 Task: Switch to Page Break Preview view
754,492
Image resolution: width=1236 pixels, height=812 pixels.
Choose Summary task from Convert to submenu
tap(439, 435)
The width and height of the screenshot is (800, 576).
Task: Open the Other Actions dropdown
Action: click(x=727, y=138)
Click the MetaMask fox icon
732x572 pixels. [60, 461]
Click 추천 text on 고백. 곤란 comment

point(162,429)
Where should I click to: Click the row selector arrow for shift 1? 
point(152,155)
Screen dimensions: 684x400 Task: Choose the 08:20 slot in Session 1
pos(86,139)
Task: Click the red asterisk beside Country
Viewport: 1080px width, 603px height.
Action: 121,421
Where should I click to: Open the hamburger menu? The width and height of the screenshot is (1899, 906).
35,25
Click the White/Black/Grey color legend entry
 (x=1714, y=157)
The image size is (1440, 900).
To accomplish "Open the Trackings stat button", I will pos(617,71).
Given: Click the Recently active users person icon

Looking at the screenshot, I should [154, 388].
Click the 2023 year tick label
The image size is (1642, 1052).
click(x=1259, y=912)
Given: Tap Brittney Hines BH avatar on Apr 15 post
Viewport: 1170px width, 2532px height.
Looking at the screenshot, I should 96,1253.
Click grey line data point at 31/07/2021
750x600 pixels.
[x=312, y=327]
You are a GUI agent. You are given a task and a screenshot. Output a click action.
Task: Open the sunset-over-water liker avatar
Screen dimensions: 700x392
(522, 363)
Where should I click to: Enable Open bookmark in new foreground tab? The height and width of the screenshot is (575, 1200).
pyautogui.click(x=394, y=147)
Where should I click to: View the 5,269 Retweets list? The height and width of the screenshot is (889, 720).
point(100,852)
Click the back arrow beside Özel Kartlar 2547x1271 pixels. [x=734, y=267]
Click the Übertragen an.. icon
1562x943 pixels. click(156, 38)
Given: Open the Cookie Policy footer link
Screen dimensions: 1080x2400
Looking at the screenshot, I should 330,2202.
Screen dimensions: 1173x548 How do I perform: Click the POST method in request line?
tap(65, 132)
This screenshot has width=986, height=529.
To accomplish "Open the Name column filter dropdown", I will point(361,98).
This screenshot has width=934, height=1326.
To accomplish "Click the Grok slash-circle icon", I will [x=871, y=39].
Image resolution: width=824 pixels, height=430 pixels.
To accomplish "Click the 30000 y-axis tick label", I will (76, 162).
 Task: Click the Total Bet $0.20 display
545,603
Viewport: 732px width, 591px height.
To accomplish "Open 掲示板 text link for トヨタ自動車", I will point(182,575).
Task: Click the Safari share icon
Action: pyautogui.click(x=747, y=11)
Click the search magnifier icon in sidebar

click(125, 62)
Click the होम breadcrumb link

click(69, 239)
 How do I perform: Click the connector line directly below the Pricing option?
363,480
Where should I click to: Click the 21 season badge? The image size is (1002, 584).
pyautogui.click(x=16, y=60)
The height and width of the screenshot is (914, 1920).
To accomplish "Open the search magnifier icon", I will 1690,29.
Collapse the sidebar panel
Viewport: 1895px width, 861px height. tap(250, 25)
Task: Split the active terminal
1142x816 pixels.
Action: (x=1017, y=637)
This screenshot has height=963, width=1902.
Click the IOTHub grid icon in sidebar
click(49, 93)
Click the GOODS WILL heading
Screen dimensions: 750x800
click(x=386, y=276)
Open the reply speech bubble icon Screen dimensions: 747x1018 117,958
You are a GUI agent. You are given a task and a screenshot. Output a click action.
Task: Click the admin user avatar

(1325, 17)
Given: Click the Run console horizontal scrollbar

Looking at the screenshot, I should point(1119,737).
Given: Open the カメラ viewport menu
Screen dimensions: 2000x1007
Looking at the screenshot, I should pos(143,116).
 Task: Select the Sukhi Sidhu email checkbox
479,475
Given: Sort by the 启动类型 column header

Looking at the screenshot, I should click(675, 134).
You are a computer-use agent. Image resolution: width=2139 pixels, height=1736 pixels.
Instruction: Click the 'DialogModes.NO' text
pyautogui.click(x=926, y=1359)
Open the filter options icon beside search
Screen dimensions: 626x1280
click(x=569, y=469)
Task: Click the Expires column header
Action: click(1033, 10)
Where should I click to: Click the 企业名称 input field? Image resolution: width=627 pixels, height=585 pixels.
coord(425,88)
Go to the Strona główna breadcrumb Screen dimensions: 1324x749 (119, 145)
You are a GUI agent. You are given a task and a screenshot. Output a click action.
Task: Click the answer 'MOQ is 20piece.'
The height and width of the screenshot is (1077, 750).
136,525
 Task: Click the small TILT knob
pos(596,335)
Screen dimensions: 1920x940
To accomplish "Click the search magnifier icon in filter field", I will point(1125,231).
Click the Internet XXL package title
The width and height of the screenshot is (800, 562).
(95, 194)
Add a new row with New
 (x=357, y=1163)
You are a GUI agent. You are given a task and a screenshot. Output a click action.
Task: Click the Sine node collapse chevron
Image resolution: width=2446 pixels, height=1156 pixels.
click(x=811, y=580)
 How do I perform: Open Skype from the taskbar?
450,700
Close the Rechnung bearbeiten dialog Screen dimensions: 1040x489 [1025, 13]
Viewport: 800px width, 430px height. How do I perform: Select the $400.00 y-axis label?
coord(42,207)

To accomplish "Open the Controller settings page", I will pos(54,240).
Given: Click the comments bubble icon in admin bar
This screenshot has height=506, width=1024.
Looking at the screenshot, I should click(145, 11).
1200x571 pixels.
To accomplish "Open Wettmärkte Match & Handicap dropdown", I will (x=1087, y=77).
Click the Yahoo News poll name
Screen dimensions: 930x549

# # # # #

YOUR TASK: Your task is to retype the entries verbatim, starting with the line that holds "The height and width of the screenshot is (1077, 750)." and stopping after the line that holds "Task: Click the Sine node collapse chevron".

SOLVED EXERCISE:
The height and width of the screenshot is (1077, 750).
136,525
 Task: Click the small TILT knob
pos(596,335)
Screen dimensions: 1920x940
To accomplish "Click the search magnifier icon in filter field", I will point(1125,231).
Click the Internet XXL package title
The width and height of the screenshot is (800, 562).
(95, 194)
Add a new row with New
 (x=357, y=1163)
You are a GUI agent. You are given a task and a screenshot. Output a click action.
Task: Click the Sine node collapse chevron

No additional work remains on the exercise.